Responsibilities
- Lead, mentor, and grow a high-performing, multi-disciplinary team spanning Applied Science, Data Science, and Machine Learning Engineering for Lyft Media.
- Define and execute the technical vision and roadmap for the team, ensuring alignment with overall business strategy and revenue goals across research, modeling, and production ML.
- Design, develop, and deploy algorithms and ML systems that power core advertising capabilities—including ad targeting, audience segmentation, bid optimization, attribution, and yield management.
- Partner with Product, Engineering, and Design to integrate solutions into scalable, production-grade ad serving and measurement systems.
- Establish robust experimentation and causal inference frameworks to measure the impact of algorithmic changes on advertiser outcomes, rider experience, and platform revenue.
- Bridge the gap between research and production—ensuring that applied science innovations translate into reliable, maintainable ML systems at scale.

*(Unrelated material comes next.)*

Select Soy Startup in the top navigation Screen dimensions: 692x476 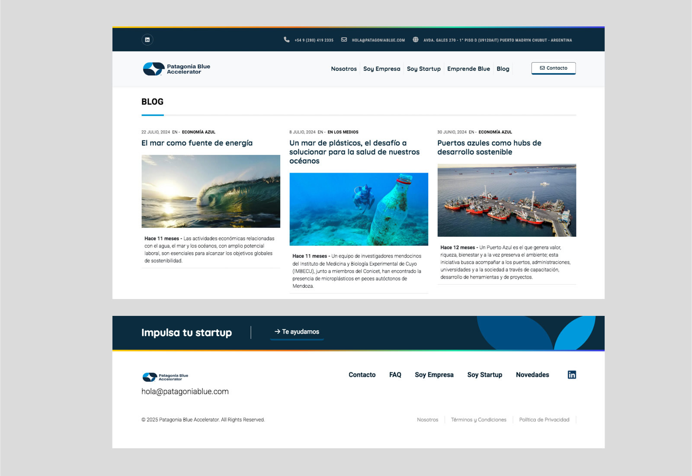423,69
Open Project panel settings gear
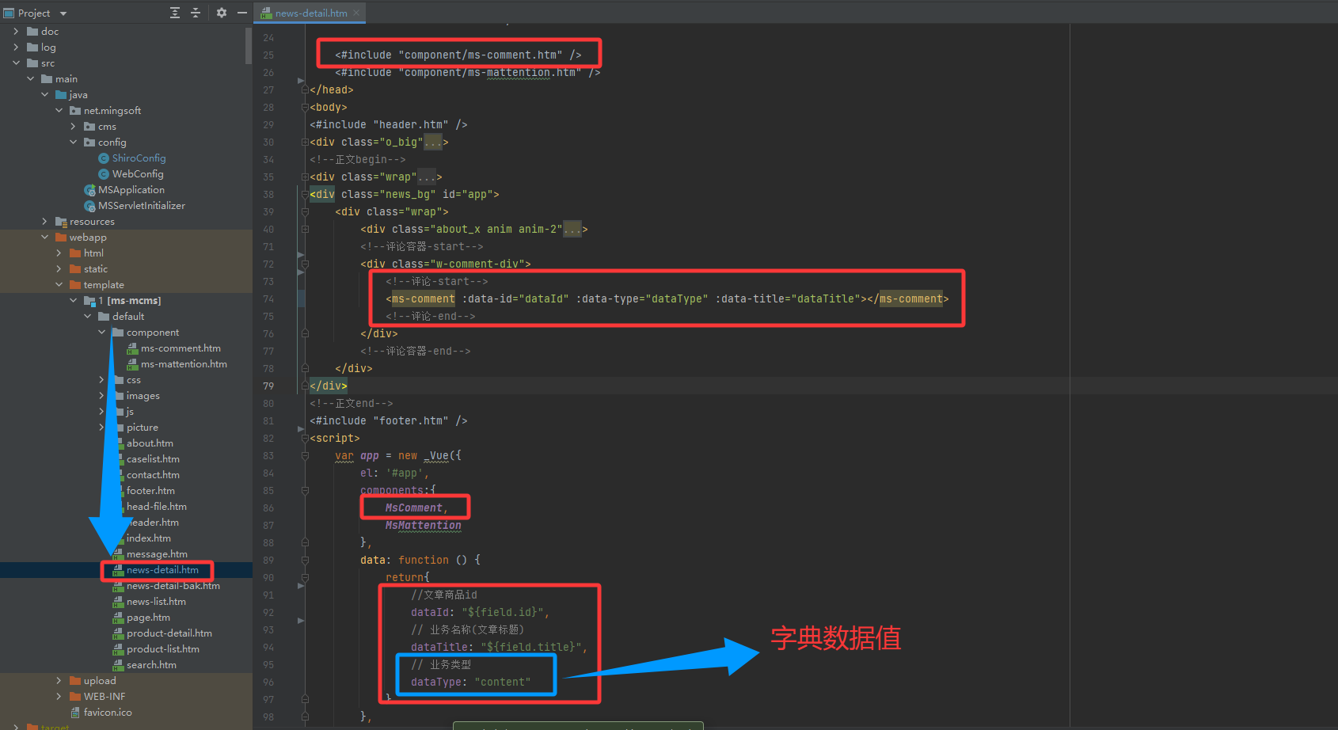This screenshot has width=1338, height=730. click(222, 13)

- Conduct deep analyses of complex, large-scale datasets to uncover opportunities for revenue growth, advertiser performance improvement, and enhanced user experience.
- Champion data-driven decision-making, ensuring that product and go-to-market decisions are informed by rigorous quantitative analysis.
- Drive innovation by staying current with emerging research, technologies, and industry best practices in computational advertising, optimization, and applied machine learning.
Experience
- PhD (preferred) or Master's degree in a quantitative field such as Machine Learning, Computer Science, Statistics, Engineering, or a related discipline; or equivalent practical experience.
- 8+ years of progressive experience in machine learning, optimization, or causal inference, including building and deploying algorithms in production systems.
- 3+ years of people management experience leading multi-disciplinary technical teams (data science, applied science, and/or ML engineering), with a proven ability to mentor, develop, and retain top talent.
- Demonstrated ability to set a strategic vision for a technical team and translate it into impactful, scalable solutions that drive measurable business outcomes.
- Deep expertise in machine learning, experimental design, causal inference, and statistical methodologies, with a track record of applying them to high-stakes product or marketplace decisions.
- Strong understanding of ML engineering best practices—model training infrastructure, feature pipelines, model serving, and monitoring in production environments.
- Experience in advertising technology, media measurement, or marketplace optimization is strongly preferred.
- Experience navigating complex, ambiguous problem spaces and guiding teams through prioritization, tradeoffs, and execution.
- Strong communication and influence skills, with the ability to engage both technical and executive stakeholders, align priorities, and build consensus.
- Hands-on proficiency with large-scale data processing tools and machine learning frameworks (e.g., PyTorch, TensorFlow, scikit-learn).
Compensation
Expected base pay range in New York City area: $148,000 - $185,000 (not inclusive of equity, bonus, or benefits).